The integrated AI Review feature for OGS

As far as I’m aware, it does, LZ tends to play for a safe win over an overwhelming win. If she can remove bad aji while staying ahead instead of keeping it, but having a better chance of winning by a high score difference, it will usually choose the safe option. Changing the komi obviously changes when LZ starts playing safely.

I believe the old Leela wasn’t trained for custom komi though.

60/40 split is from 9006c708 network (15x192).

Something like 56.5/43.5 is from recent 40x256 nets.

2 Likes

It was mentioned in chat, I think it deserves a spot on record here: we could do with a way to turn off the AI overlay on the board. Once an AI analysis has been done, it appears at the moment that you can’t analyse the game without seeing what the AI thinks.

3 Likes

I am convinced that there are real technical problems with the AI review as currently implemented. The evaluation is not as good as advertised. This is why some of its outputs are so baffling.

I played this game recently where I started out with a generally favorable opening. Unfortunately, I soon learned that my opponent was great at fighting. :smile:
At a critical point, I made a 60% mistake and lost an important group in a snapback.

Black must save his 10 stones and threaten the 7 white stones below. My move was at the circled point. White answers at the blue point.
The full review by Leela on OGS does not indicate this 60% blunder at all.

This position is judged as 79% for black, close to my own analysis with Leela. Then…

  1. B m6 +11.1pp -> 89.6% (totally wrong!)
  2. W o8 +26.2pp -> 63.4% (still claiming black ahead)
  3. B o7 +4.1pp -> 67.5% (unbelievable)
  4. W p7 +13.9pp -> 53.6% (black is clearly not ahead!)
  5. B n12 -40.0pp -> 13.6% (close)

Only now does the evaluation reflect the death of black, seemingly blaming it on the tenuki.

I downloaded the same network 9006c708 to reproduce these outrageous results (with Leela 0.17). What I found is that Leela quickly and correctly judges m6 to be a mistake. After this move, black is around 20% with only a few hundred playouts, less than half of the 1600 that OGS claims to have used.

Whatever analysis is running on OGS’ servers, I suspect that the numbers get lost along the way and don’t make it into the final output. The percentages shown seem more fitting for a “first-glance” evaluation without any playouts.

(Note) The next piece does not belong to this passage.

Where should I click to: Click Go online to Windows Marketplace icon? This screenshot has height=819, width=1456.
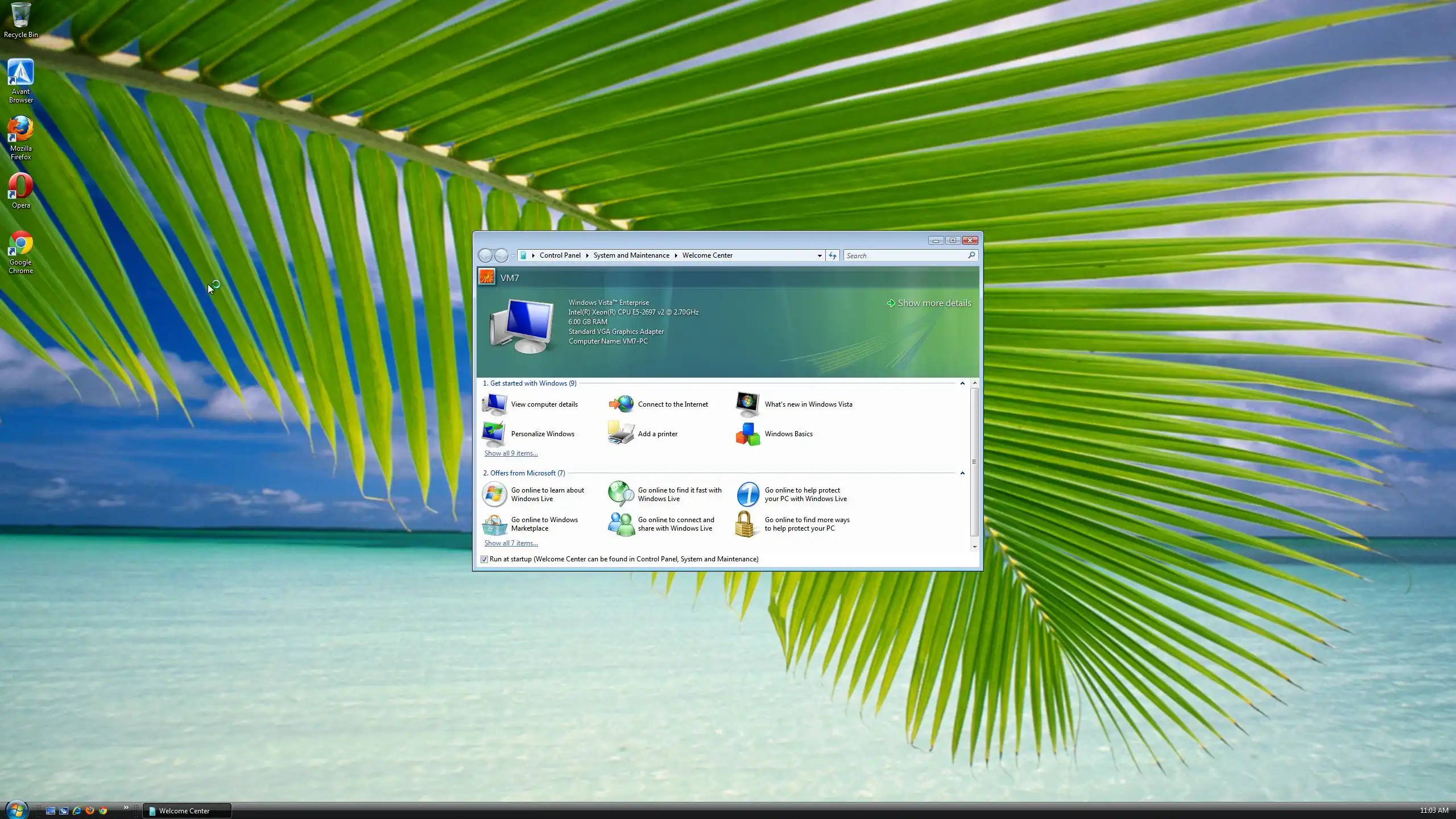[x=494, y=524]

The green color highlights are suspicious. Even after a few hundred playouts, my Leela has already invested most of its reading effort into moves A, B and C.

On top of that, I have to agree with some previous criticisms on the display of moves B… onwards. The fact that these moves are considered does not mean much. Even after a few thousand playouts, Leela still thinks that move F yields 50% for black. It only sees how bad it gets when I actually play it. This is because Leela is not interested in exploring the second and third best moves. At no point does the engine calculate how bad these alternatives really are. Only the percentage of the top move is informative.

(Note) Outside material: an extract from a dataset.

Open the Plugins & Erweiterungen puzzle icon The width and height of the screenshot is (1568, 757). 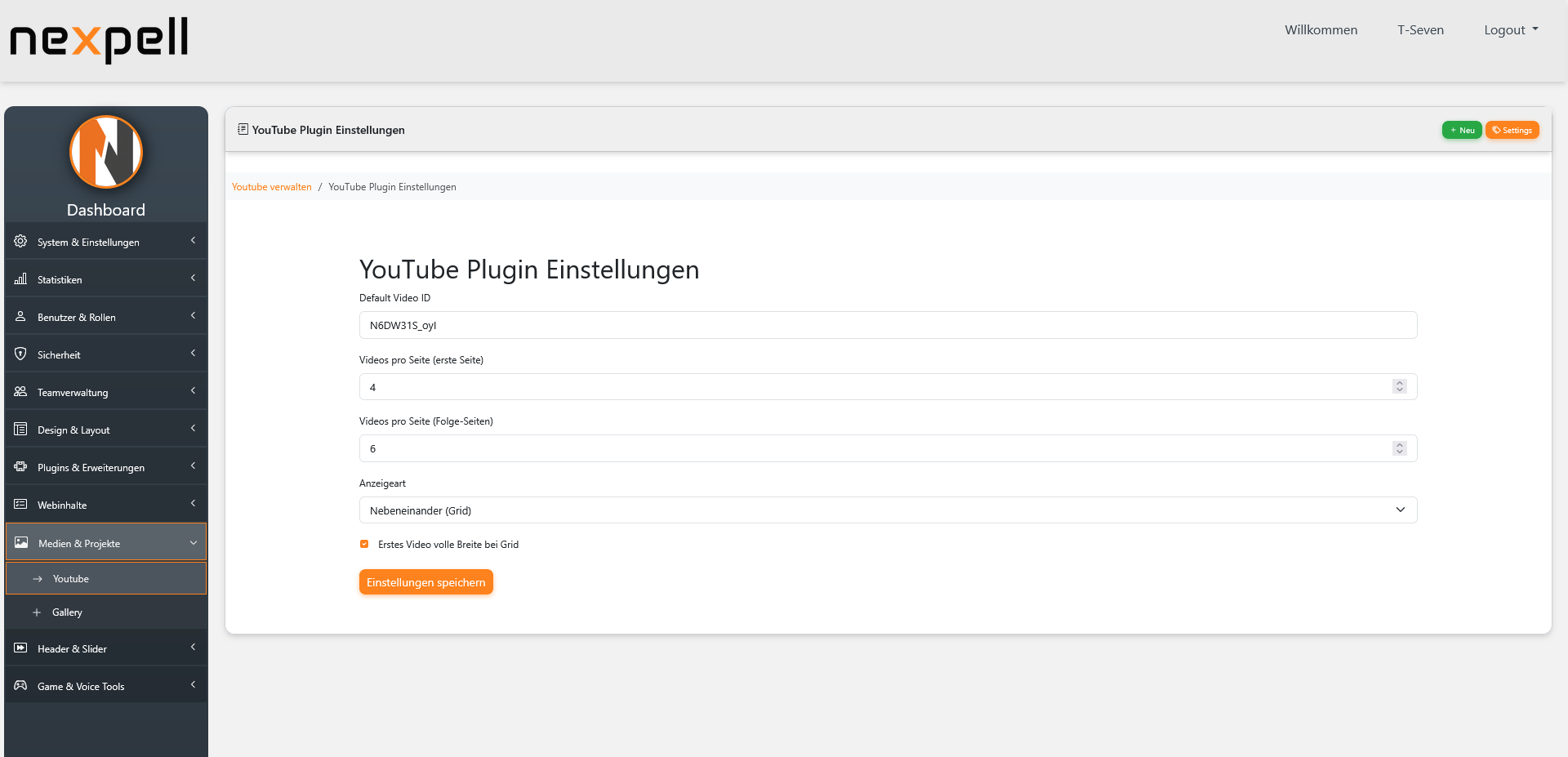(x=20, y=466)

If the AI review was working correctly, we would only very rarely see positive percentage changes. It appears like Leela is constantly mindblown by all our genius moves - not a great impression from a supposedly strong Go player :wink:

8 Likes

I was looking at something similar this morning. I think that the graph itself is correct, but it appears as if there is a bug along the way of getting those numbers out.

In my case, I was looking at a black mistake that shows as a spike downwards in the graph at move 79. Stepping through the analysis at that point, the evaluation for white, which shows above the graph, never gets above 51% in white’s favour, but the graph shows that white was about 75% to win at that moment. The deltas showing for each move seemed right though?

2 Likes

Interesting, I’ll look into this Thursday. I suspect the graphing library is doing something there, smoothing etc. Should be easily fixed.

5 Likes

I don’t know if this was mentioned before but I think it’s worth a note:

when you click on the AI’s choice (ie the green ABC) it will show you the AI’s sequence of moves.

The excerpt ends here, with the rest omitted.